__MATERIAL FOR THIS TASK__
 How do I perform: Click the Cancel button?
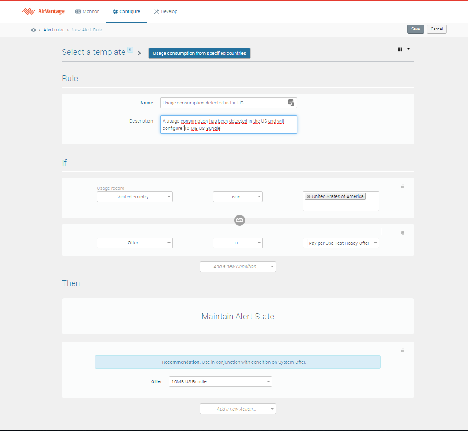(436, 29)
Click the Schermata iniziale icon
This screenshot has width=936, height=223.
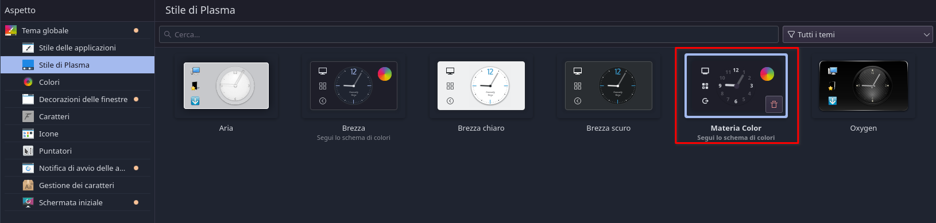coord(28,202)
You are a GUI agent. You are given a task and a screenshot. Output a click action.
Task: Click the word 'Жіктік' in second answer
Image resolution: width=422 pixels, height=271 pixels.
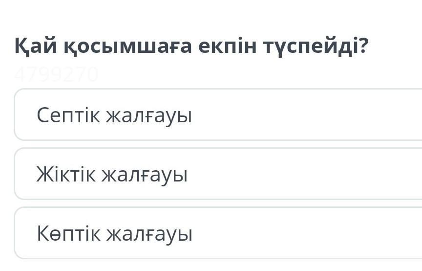[x=66, y=175]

__WHAT YOU SHOULD DO__
Only the text of the material belongs in your copy, which must match the original exactly.

__WRITTEN SOLUTION__
 How do I perform: Click the Cancel button?
(436, 29)
Click the Schermata iniziale icon
This screenshot has width=936, height=223.
coord(28,202)
You are a GUI agent. You are given a task and a screenshot. Output a click action.
Task: Click the word 'Жіктік' in second answer
Image resolution: width=422 pixels, height=271 pixels.
[x=66, y=175]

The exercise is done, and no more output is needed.